▶ _PROBLEM TO WORK ON_: Scan the records for lines with the word "agent", and copy every such line.

┌────────

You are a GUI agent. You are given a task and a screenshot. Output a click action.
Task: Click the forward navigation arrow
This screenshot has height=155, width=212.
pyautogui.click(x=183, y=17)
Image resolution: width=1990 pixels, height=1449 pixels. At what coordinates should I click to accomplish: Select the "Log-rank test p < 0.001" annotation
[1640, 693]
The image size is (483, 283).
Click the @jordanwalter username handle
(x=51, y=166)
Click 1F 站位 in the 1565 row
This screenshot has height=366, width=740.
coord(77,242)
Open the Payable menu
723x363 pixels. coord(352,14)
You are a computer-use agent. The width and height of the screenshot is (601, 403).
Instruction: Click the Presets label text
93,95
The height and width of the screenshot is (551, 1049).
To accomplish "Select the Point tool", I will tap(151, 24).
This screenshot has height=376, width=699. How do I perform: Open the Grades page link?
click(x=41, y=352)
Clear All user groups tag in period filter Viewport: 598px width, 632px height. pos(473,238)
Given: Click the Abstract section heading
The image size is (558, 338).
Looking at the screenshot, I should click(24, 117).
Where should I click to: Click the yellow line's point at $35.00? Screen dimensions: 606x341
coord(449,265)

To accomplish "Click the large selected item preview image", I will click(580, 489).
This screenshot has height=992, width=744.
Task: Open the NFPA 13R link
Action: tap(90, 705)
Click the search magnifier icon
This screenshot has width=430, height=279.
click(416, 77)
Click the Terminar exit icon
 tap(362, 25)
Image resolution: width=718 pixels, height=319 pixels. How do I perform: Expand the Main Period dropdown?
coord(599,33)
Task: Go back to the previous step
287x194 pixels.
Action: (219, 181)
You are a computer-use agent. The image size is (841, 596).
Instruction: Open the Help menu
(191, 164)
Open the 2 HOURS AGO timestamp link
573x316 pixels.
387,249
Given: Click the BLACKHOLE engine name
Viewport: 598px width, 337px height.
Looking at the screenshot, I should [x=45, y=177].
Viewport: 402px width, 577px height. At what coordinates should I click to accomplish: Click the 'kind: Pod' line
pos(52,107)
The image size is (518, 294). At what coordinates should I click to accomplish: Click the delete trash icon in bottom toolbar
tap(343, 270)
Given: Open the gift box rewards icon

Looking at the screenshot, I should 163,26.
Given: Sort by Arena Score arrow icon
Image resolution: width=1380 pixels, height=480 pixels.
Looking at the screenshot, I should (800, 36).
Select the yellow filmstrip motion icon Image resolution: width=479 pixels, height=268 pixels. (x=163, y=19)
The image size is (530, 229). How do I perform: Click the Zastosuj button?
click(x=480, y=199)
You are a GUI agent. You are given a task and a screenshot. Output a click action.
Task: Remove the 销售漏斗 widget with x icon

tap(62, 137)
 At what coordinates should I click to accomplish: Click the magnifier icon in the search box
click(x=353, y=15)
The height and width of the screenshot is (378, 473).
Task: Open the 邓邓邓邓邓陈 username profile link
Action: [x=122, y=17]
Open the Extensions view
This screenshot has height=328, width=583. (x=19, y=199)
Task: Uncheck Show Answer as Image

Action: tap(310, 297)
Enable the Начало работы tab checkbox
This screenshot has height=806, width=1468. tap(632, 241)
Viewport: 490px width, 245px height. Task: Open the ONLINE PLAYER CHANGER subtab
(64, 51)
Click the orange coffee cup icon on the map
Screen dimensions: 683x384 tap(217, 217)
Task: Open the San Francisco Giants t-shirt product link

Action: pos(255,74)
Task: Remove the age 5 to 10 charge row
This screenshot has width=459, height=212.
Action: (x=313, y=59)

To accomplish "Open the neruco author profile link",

└────────

▶ _OUTPUT FOR THIS TASK_:
You are a GUI agent. You are given a task and a screenshot. Output a click action.
You are a computer-use agent. The width and height of the screenshot is (601, 403).
You are a computer-use agent. The image size is (841, 596).
You are a GUI agent. You are given a task and a screenshot. Output a click action.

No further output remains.